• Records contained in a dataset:
======

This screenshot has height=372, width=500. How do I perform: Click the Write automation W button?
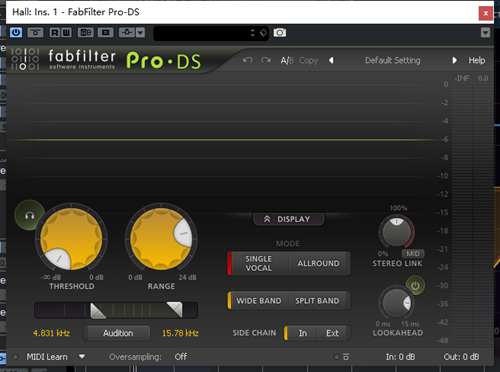[x=66, y=33]
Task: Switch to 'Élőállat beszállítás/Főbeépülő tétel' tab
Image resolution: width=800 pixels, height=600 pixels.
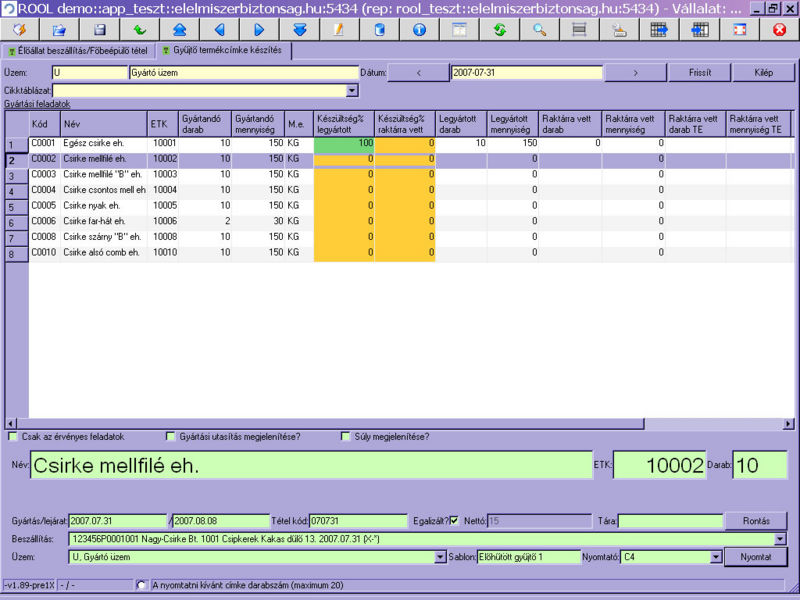Action: 77,50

======

• YOUR ASSIGNMENT:
Start to finish, write out the data above exactly, omitting all pictures.

• RESULT OF THE TASK:
This screenshot has height=372, width=500. How do I perform: Click the Write automation W button?
[x=66, y=33]
Task: Switch to 'Élőállat beszállítás/Főbeépülő tétel' tab
Image resolution: width=800 pixels, height=600 pixels.
Action: 77,50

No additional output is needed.